“Me?” Silver exclaimed. “What are you talking about? Found out what?”
“That you sold Lucinda Sanz down the river. That you took a dive.”
“Bullshit.”
“No bullshit. You could’ve beaten this case easy. But you folded, and that woman’s been sitting in Chino for five years.”
“Are you nuts? None of that is true. I got her a great fucking deal. But even if it was a bad deal, I didn’t take it. She did. It was her call.”
“You talked her into it.”
“I didn’t have to. She knew they had her. And she knew it was a good deal. I just had to lay it out for her and she did the rest. You ask her, she’ll say the same.”
“I did ask her. She did say it was her call, but she didn’t know at the time that a few months earlier, you’d represented a client named Angel Acosta.”
Silver failed to keep the surprise out of his eyes.
“That’s right,” I said. “Angel Acosta, the guy your new client’s ex-husband shot during a firefight at a hamburger stand.”
“It’s not a conflict of interest,” Silver said. “It’s a coincidence. Definitely not ineffect —”

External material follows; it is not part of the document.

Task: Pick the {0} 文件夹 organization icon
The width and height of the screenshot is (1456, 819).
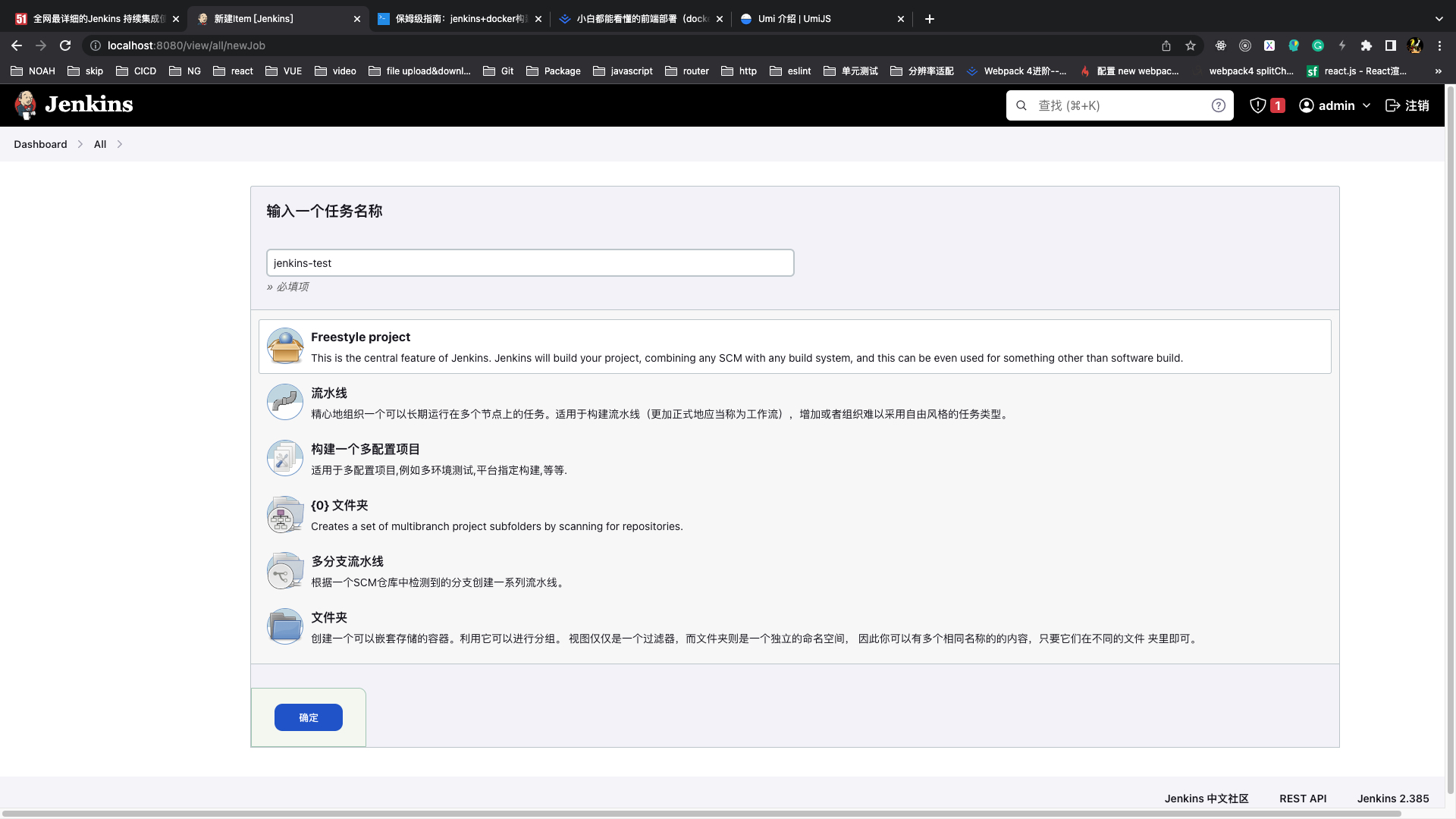Action: pos(285,515)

“Acosta told you that was no ambush. It was some kind of meeting between the gang and a corrupt cop. I don’t know the details yet, but you do. Whatever it was, it went bad fast and the shooting started. Sanz was no hero and you knew it. That was the ace up your sleeve with Acosta. Your leverage. That’s how you got him the sweet deal. You threatened to put it all out there, put the sheriff’s department on trial.”
“You really don’t know what you’re talking about, Haller.”
“I think I do. You then saw the opportunity to double dip with Lucinda. Get the case from the public defender, then use the same intel from Acosta to get a deal. But the reality was you had an innocent client. And you had everything you needed to go to trial and win. But, no, you’re Second-Place Silver. You took a dive.”
Silver shoved the food container to the side of his desk but he pushed too hard and it fell off and showered the floor and wall with fried rice.
“Goddamn it!” he said.
He started to bend down to clean it up but then sat back up straight and looked at me.
“It was a judgment call,” he said. “We make them every single day and no judge will grant you a habeas on a judgment call. You file this and you’ll be laughed out of federal court.”
The document I had prepared that morning was simply a prop. Silver was right about one thing: Going for a habeas in federal court with just ineffective assistance of counsel was a nonstarter. It would go nowhere and I wasn’t planning to file it. It was just a tool to help me get to Silver and get him talking.
“I might be laughed out of court,” I said. “Or the public might learn that you took a dive on an innocent client’s case.”
“As I said, you don’t know what the fuck you’re talking about,” Silver said.
“Then here’s your chance to school me, Frank. Tell me what I don’t know.”
“I was fucking threatened, you dumbass. I had no choice.”
There. I had broken through. Now I pulled out the chair in front of his desk and sat down.
“Threatened by who?” I said.
“I can’t get into it,” he said. “The threat is still out there and it’s real. You need to be careful or it will be your ass in a sling next.”
“Wrong answer. You need to get into it right now or I’ll file that in the morning and put a press release out to every newsroom in the city.”
“You can’t do this to me.”
I pointed to the document on the desk in front of him.
“It’s already done. You want to stop it, tell me what went down with Sanz. Who threatened you and why?”